MRF returns $1 billion in bonds

The Mining Rehabilitation Fund became compulsory less than six months ago
Date: Wednesday, 24 December 2014

More than $1 billion has been returned to Western Australia’s mining industry since the introduction of the MRF 

More than $1 billion has been returned to Western Australia’s mining industry since the introduction of the Mining Rehabilitation Fund (MRF), Mines and Petroleum Minister Bill Marmion announced today.

Prior to the MRF, environmental bonds were taken as security against companies failing to rehabilitate their sites following mine closure. The majority of these bonds are now being retired.
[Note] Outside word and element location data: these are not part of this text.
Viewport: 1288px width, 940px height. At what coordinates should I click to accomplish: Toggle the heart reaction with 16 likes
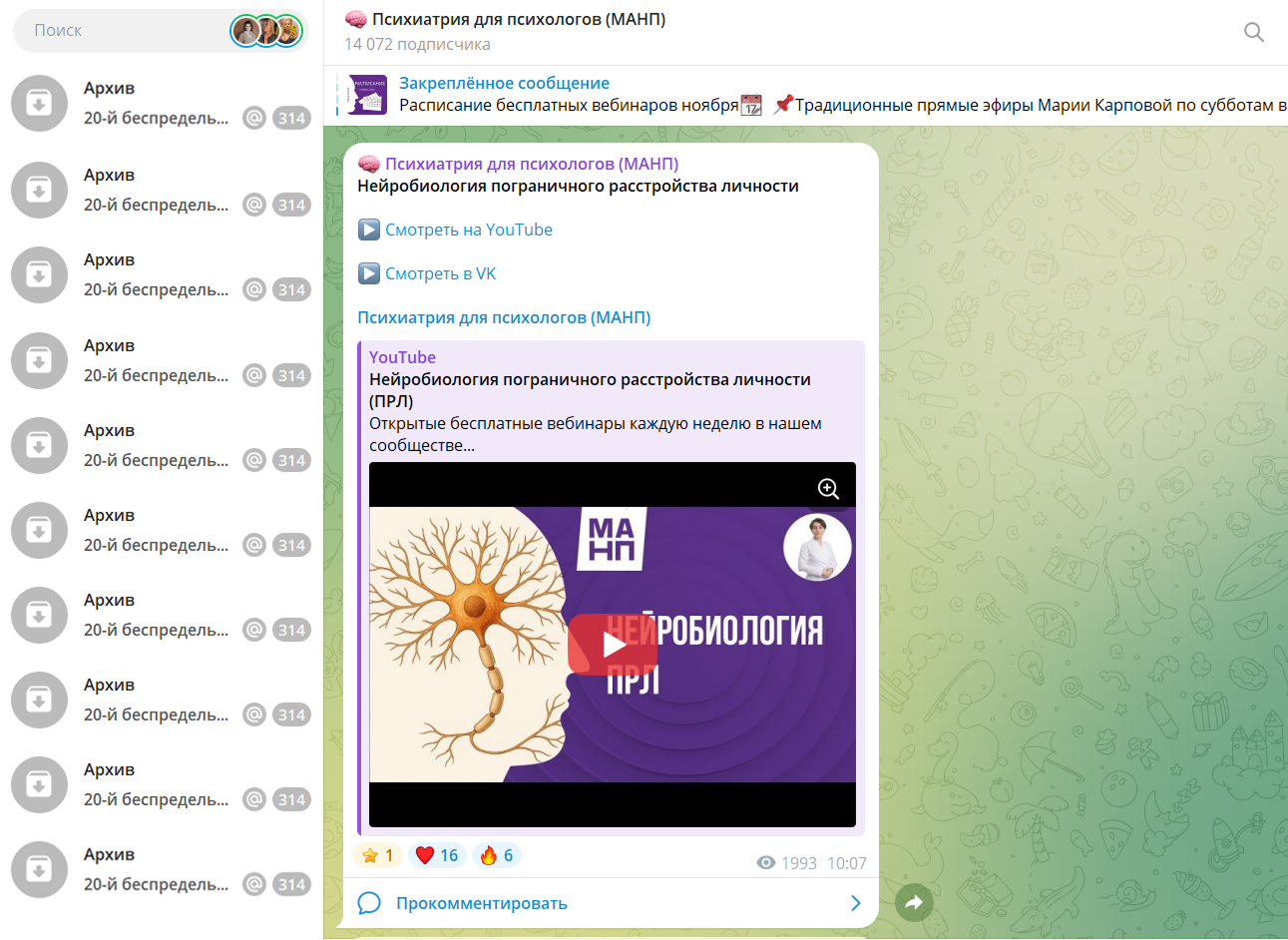(x=437, y=855)
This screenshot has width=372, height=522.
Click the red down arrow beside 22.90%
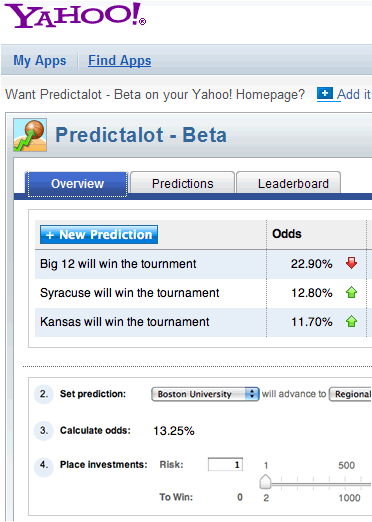351,263
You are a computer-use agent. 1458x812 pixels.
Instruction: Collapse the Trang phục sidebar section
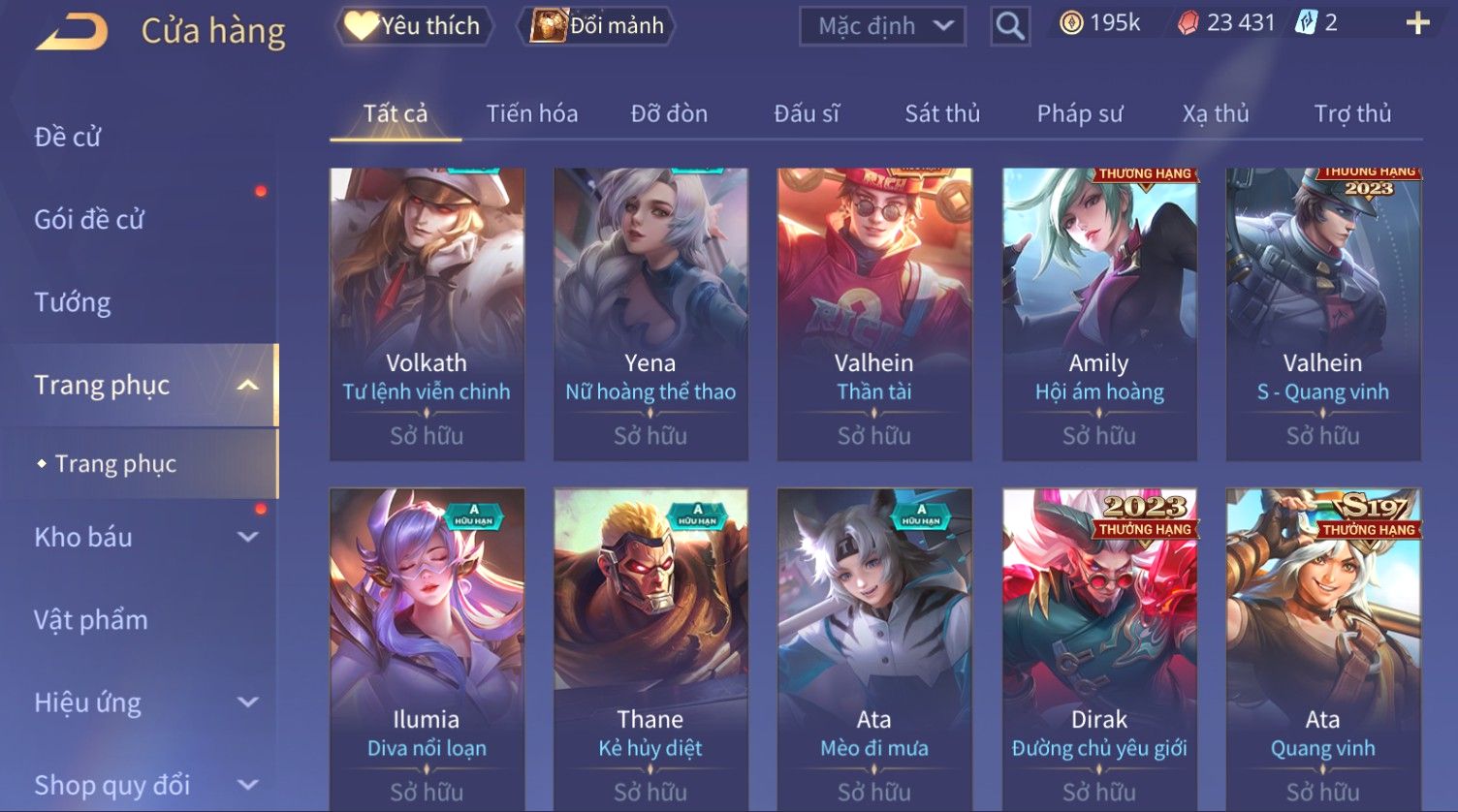click(248, 386)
Acting DMP Executive Director Environment Dr Marnie Leybourne said that, prior to the MRF, around $1.2 billion was tied up in environmental bonds.

“It’s a real achievement to have returned such a large amount of money to the mining industry within six months of the MRF becoming compulsory,” Dr Leybourne said.
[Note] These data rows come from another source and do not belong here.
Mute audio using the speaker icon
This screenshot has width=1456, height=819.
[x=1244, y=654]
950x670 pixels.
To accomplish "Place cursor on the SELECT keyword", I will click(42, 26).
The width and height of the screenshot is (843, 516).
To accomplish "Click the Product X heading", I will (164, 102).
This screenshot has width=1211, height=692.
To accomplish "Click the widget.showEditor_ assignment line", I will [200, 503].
“This is money that companies are now able to invest in development or use for progressive rehabilitation of their tenements.”

Under the Mining Rehabilitation Fund Act 2012, bonds are retired once tenement holders register for the MRF and pay their annual levy, provided a DMP assessment doesn’t find that there’s a high risk of rehabilitation liability reverting to the State.

“The bonds system had several limitations, including that bonds could only be used to rehabilitate the specific tenements against which they were held, and the system provided no means to rehabilitate historical abandoned mines,” Dr Leybourne said.

“The cost of rehabilitation had also increased to the point where the value of bonds held was estimated to only cover around 25 per cent of the true cost of rehabilitation.

“As well as safeguarding the State against the expense of rehabilitating future abandoned mines, the MRF allows for the rehabilitation of legacy abandoned mine sites, which the State Government previously had no means of funding.”

Great Western Exploration, a Western Australian nickel, copper and gold exploration company, was one of the most recent companies to have its bonds retired, and helped push the amount over the $1 billion mark.

Managing Director Great Western Exploration Jordan Luckett explained that under the previous bond system, small companies like theirs were required to initially commit twice the amount of capital for rehabilitation as was required as they had to post the rehabilitation value as a bond as well as fund the actual rehabilitation work.

Mr Luckett said that having capital tied up in bonds for long periods of time increased the upfront cost of drilling. But the MRF allows them to manage their capital more efficiently, hopefully meaning the next big discovery is that little bit closer.

“The benefit of the MRF in our circumstance is that it allows us to more efficiently use our capital and not have large amounts tied up in bonds, sometimes for a number of years,” Mr Luckett explained.

Mr Luckett also saw the MRF’s ability to fund rehabilitation of legacy sites as beneficial to the industry and hopes it helps build sustainable relationships with the community.

“It is appropriate that the industry help fund the clean-up of legacy areas and prevent them re-occurring in the future so that a sustainable relationship with the community is maintained.

“I think over time it will build trust with the wider community, especially if there is a transparent system in place that guarantees the rehabilitation of mining areas and the cost is covered by the mining industry.”

Mr Luckett said that while Great Western Exploration is committed to establishing a social licence to operate, the MRF provides additional incentive to complete progressive rehabilitation to try and stay below the MRF payment threshold.